Activity:
Pull every line with "computer" from the data below and copy it.

Recorded information:
★ ★ ★ ★ ★
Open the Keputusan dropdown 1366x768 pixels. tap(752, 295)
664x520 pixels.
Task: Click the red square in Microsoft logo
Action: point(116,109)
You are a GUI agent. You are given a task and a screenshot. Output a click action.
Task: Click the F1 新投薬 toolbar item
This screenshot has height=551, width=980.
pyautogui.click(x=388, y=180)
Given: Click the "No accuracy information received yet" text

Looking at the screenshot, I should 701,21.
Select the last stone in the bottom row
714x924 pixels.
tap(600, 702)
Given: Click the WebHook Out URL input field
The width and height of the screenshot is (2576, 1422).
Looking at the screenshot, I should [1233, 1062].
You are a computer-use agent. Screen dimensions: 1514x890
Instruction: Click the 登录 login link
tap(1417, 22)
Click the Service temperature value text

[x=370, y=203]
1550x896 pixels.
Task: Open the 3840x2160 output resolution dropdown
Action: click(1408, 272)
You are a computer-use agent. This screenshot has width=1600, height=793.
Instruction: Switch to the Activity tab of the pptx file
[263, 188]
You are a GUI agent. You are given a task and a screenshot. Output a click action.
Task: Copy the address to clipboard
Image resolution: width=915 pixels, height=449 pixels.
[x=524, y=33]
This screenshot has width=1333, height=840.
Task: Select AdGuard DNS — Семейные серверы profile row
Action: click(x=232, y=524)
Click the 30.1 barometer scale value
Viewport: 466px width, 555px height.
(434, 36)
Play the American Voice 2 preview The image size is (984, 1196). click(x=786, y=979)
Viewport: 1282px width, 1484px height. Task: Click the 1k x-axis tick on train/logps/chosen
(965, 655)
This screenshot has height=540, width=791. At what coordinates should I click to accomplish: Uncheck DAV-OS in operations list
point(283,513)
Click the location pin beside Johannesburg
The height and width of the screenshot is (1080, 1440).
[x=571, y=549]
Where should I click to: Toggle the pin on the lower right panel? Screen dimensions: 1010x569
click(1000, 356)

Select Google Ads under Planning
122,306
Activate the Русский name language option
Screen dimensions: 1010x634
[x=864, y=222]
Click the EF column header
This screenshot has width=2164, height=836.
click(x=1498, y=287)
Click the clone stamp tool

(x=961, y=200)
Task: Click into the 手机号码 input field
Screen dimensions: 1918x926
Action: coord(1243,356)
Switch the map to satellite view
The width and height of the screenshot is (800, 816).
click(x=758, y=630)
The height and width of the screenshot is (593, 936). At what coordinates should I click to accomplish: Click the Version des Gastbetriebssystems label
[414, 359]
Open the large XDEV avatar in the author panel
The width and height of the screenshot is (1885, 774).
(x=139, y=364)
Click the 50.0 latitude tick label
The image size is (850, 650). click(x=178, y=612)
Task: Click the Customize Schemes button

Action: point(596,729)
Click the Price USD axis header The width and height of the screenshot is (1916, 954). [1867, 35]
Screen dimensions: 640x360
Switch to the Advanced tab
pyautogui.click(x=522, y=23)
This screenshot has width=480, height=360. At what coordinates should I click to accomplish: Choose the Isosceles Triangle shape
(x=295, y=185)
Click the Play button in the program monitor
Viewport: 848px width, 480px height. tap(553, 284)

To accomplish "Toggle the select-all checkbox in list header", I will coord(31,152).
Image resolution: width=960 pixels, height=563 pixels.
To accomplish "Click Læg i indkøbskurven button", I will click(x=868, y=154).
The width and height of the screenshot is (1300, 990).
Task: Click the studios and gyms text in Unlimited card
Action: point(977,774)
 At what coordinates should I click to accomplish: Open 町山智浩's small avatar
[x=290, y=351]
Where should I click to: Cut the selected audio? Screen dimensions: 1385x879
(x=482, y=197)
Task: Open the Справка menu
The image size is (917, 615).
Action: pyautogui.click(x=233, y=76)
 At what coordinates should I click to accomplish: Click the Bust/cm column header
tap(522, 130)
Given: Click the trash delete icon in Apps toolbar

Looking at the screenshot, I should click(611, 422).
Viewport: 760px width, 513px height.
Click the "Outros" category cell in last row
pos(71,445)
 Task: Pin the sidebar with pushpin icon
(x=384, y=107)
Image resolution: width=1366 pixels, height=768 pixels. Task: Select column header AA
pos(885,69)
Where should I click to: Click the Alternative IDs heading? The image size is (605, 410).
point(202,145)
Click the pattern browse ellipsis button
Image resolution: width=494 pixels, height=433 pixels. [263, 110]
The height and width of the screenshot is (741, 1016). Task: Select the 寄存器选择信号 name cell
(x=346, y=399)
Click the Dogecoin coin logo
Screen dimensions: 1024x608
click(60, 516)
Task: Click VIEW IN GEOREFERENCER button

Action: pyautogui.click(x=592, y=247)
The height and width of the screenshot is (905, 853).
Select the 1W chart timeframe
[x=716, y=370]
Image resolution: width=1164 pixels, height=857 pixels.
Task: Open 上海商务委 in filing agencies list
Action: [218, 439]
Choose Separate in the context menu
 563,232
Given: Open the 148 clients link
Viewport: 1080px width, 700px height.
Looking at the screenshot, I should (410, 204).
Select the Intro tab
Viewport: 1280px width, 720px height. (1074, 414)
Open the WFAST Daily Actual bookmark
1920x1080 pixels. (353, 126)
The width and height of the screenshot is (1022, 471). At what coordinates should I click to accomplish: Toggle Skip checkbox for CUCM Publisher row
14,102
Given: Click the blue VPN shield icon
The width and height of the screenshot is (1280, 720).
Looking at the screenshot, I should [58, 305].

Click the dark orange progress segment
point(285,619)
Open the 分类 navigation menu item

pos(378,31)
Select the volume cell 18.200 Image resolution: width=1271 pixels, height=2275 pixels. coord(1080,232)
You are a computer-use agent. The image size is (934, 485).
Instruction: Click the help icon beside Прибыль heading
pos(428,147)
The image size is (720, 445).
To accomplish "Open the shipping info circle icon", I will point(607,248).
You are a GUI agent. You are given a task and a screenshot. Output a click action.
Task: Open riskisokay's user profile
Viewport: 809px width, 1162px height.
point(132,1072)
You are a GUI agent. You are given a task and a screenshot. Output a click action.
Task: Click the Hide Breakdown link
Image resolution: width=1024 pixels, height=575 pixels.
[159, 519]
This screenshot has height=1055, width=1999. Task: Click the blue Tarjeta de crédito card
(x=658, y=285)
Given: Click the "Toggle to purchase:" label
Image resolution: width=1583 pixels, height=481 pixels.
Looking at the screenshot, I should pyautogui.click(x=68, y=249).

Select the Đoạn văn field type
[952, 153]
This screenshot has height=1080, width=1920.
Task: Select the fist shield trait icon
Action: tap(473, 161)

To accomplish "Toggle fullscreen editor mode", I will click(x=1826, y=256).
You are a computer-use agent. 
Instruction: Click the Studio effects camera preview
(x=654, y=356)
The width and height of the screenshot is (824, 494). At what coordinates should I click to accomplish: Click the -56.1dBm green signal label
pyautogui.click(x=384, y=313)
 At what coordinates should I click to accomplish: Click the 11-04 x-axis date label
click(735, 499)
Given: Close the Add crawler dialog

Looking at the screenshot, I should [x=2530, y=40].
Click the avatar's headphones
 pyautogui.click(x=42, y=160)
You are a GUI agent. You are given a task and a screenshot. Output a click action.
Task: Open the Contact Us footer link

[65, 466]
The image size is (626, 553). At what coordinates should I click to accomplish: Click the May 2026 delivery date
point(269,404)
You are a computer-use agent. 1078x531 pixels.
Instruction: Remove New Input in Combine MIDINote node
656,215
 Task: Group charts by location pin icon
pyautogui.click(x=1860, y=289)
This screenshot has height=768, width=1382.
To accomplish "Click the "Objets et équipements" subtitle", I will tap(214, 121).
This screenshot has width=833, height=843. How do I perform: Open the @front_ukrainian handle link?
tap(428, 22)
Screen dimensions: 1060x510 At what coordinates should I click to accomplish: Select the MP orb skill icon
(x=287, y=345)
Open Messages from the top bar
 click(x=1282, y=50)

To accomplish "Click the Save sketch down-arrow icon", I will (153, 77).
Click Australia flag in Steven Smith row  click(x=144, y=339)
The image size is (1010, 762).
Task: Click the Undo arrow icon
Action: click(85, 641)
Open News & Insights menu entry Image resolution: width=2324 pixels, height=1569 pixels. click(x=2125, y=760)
★ ★ ★ ★ ★
Response to the task:
You are a computer-use agent. Screen dimensions: 1514x890
You are a computer-use agent. This screenshot has width=1600, height=793.
You are a computer-use agent. The image size is (934, 485).
You are a computer-use agent. 
You are a computer-use agent. 1078x531 pixels.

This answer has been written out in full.